Dataset records
==================================================

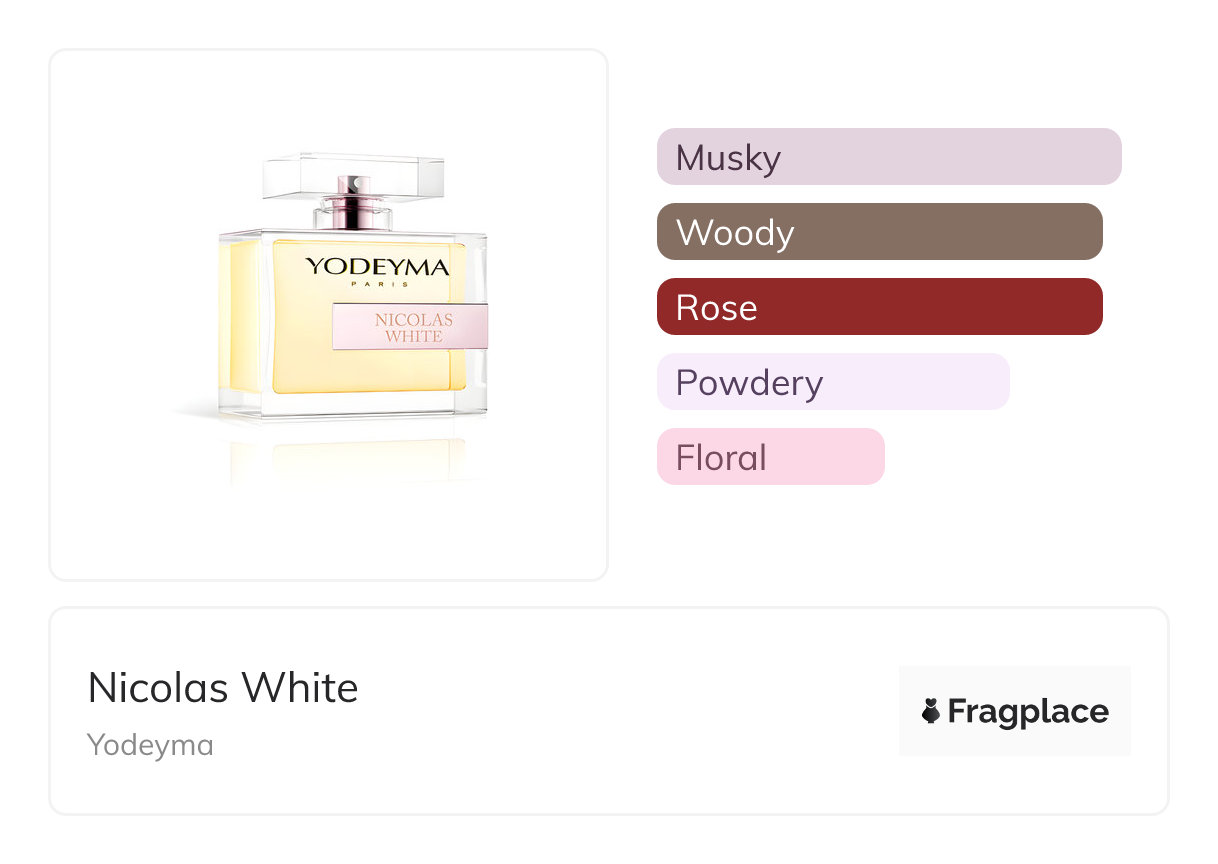The width and height of the screenshot is (1218, 864).
Task: Open the Yodeyma brand link under title
Action: point(150,745)
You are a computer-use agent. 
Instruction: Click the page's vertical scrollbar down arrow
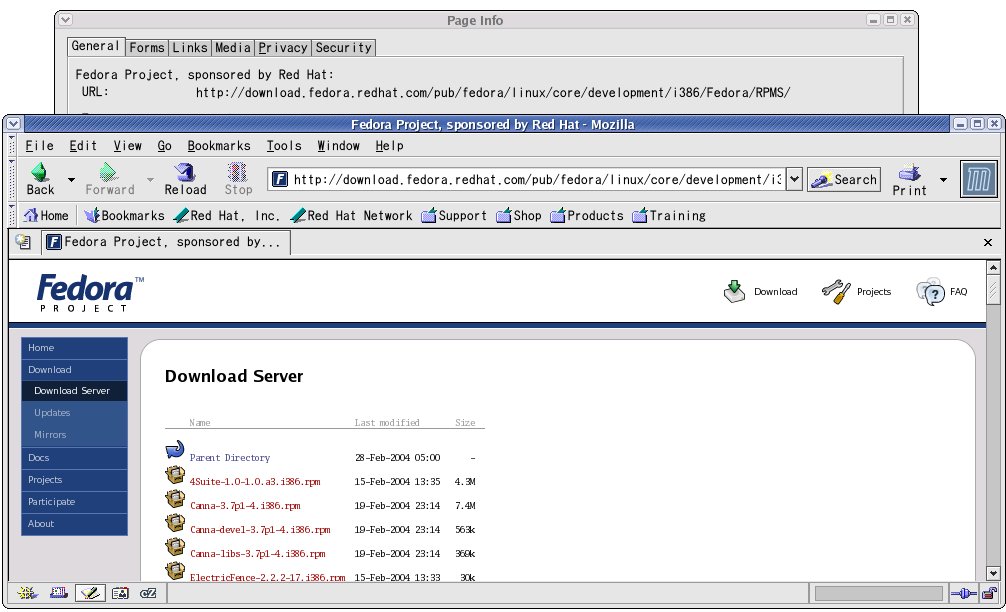[992, 573]
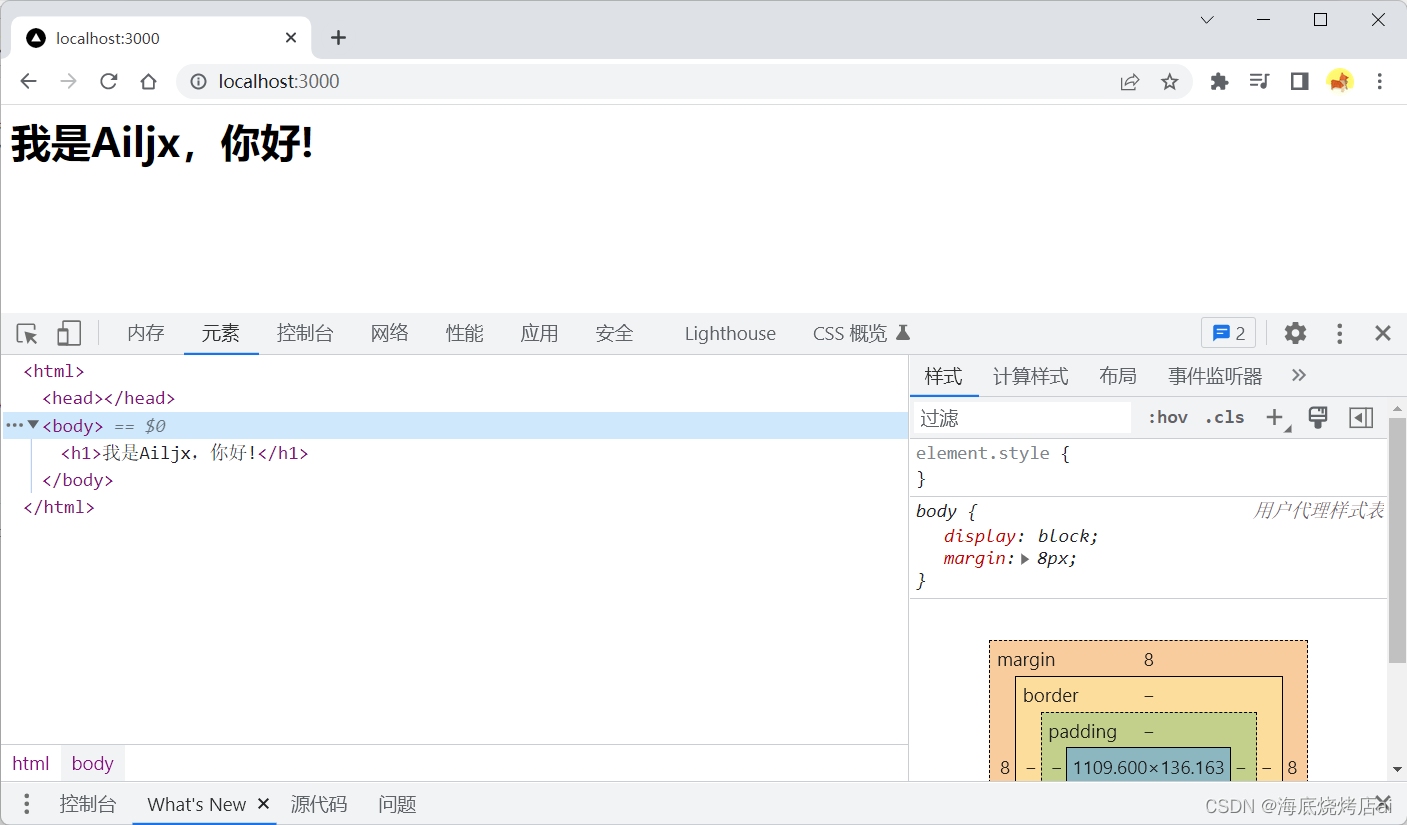Collapse the body element tree node
1407x825 pixels.
coord(33,425)
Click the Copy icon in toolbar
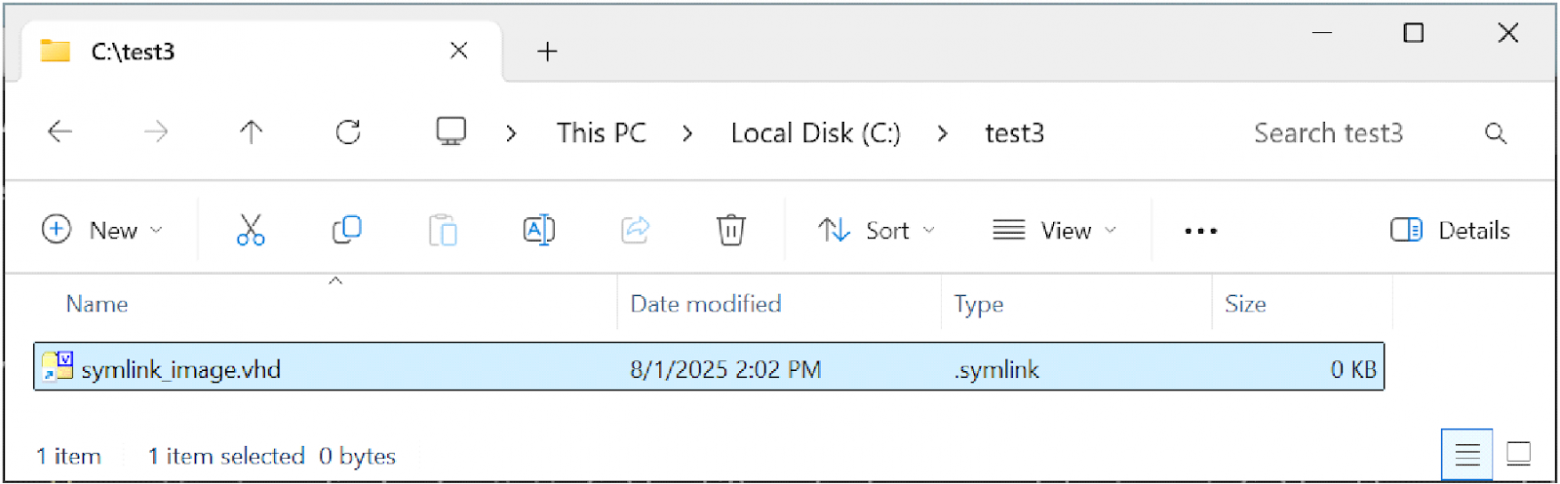The width and height of the screenshot is (1560, 484). (x=346, y=230)
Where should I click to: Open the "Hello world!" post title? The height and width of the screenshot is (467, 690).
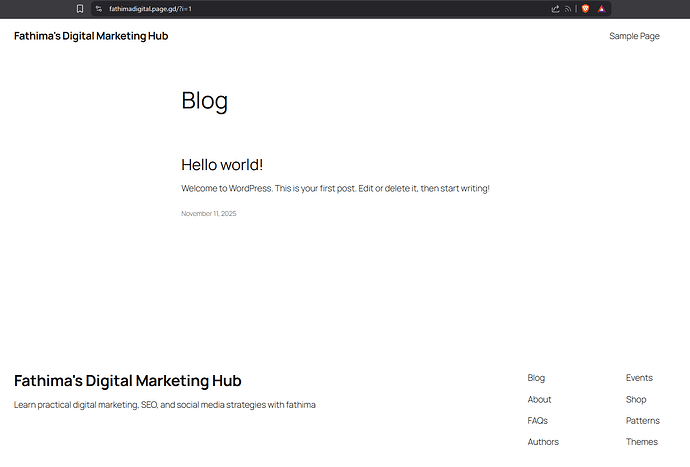[x=222, y=164]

==================================================

Starting from the line that contains "You are a computer-use agent.", transcribe exactly each line down to the final line of the material above, excluding every picture and adding nothing else.

You are a computer-use agent. 
Instruction: Click the page's vertical scrollbar down arrow
[992, 573]
Collapse the body element tree node
1407x825 pixels.
coord(33,425)
Click the Copy icon in toolbar
The width and height of the screenshot is (1560, 484). (x=346, y=230)
Where should I click to: Open the "Hello world!" post title? The height and width of the screenshot is (467, 690).
[x=222, y=164]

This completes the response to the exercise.